**Reading passage**
----

Producing 'Candle Wick' | Breakdown

Making Of / 20 May 2021


'Candle Wick' is a 3D animated short film which was produced within six weeks, entirely remotely, by 2nd year students at Escape Studios in London. It is written by Oliver Gallagher, Muhammed Mansoor & Liam Martin and directed by Oliver Gallagher & Shauna Ludgate. In the below blog I will share my experience as a Producer and a breakdown of the production process. 

'Candle Wick'  is about an adventurous candle living inside the walls of an old house. When a water pipe inside his den started leaking, he found himself needing to go outside and find an item to block it. Being so small, every journey is a danger, even the smallest of steps, but he must risk it all when it comes to saving his home.


During the first two weeks our writers & storyboarding team were revising the story and panels and making any necessary changes to ensure we have a working story before we move into production. That process helped us a lot moving forward because during that time we made sure that our cameras and angles were working overall in 3D and didn't have to do any major changes at a later stage.

See the image below for our main 2D animatic panels.


Our Art Director, Tsvetelina Kumanova, decided to go with colours like purple for the hallway to express the feeling of the unknown, orange and red for Wick's den to show the warmth of his home and finally dark bluish for the basement for its cold and dangerous environment setting.

Check out the images below to see our colour script.


Oliver Gallagher, the Director of the short, designed Wick with the vision to have a protagonist who looked strong enough and capable of going on adventures but had an easily defined weakness. In our case he is a small, lit candle. He chose warm colours for his clothes like orange and yellow to push the fire aesthetic but also some grey for his hands and feet to make some body parts better distinguishable.

Click out the video below to see Wick's colour aesthetic.

----

**Exercise**
Reproduce the part of the 'Candle Wick' production breakdown from "See the image" to "our colour script.". The entries that come next are from a different source than the text.

**Provided information**
----

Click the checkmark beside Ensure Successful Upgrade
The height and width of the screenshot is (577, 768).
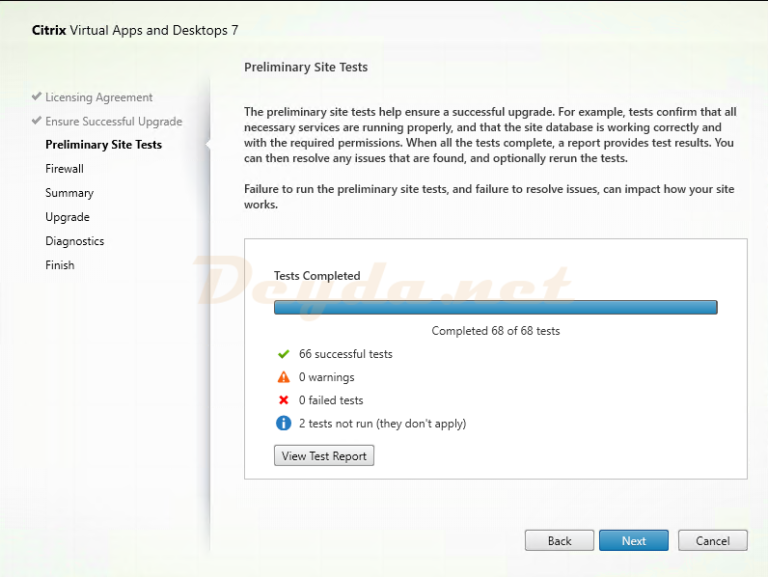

----

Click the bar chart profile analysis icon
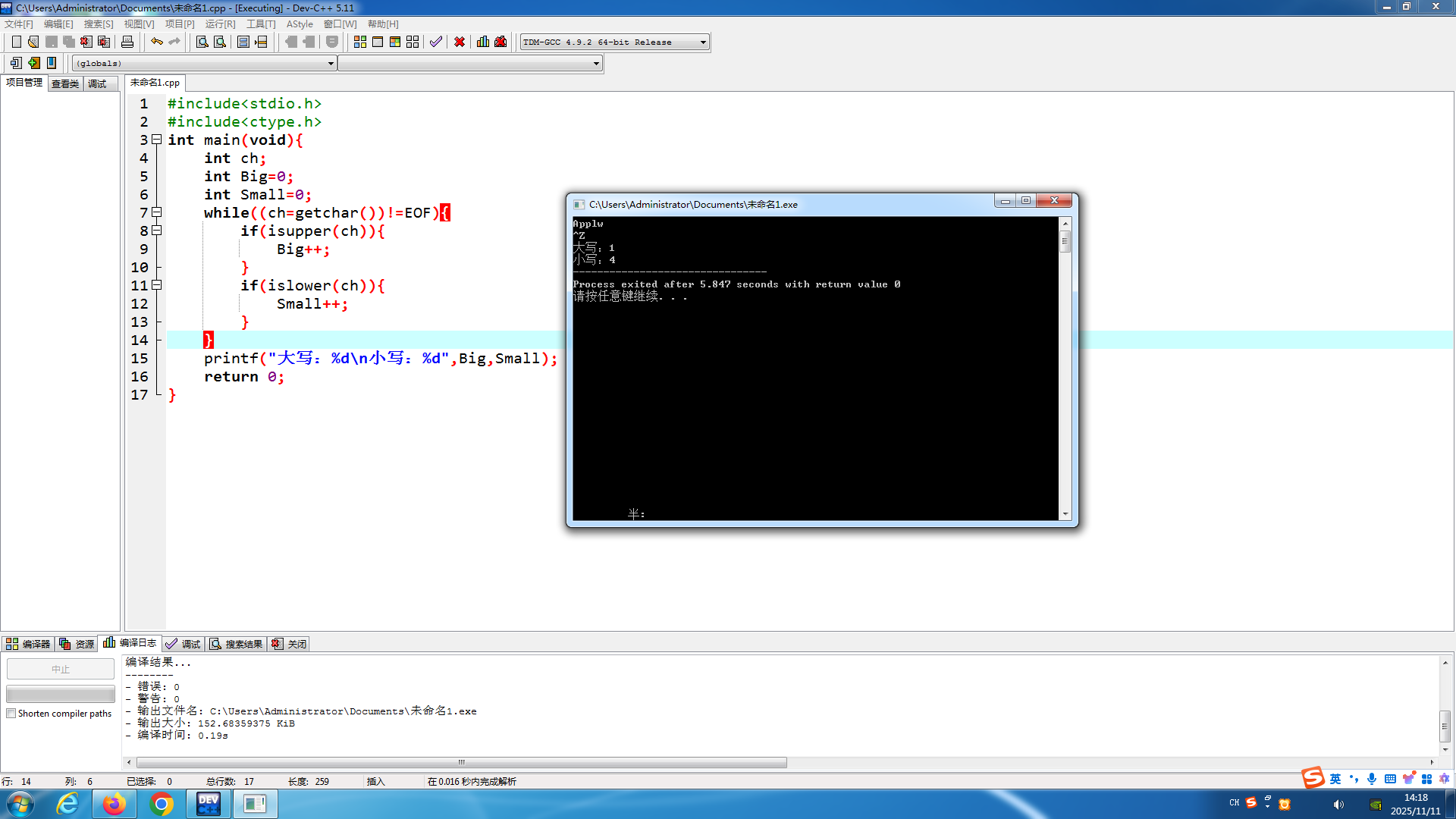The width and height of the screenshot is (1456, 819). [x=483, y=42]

----

**Task result**
See the image below for our main 2D animatic panels.


Our Art Director, Tsvetelina Kumanova, decided to go with colours like purple for the hallway to express the feeling of the unknown, orange and red for Wick's den to show the warmth of his home and finally dark bluish for the basement for its cold and dangerous environment setting.

Check out the images below to see our colour script.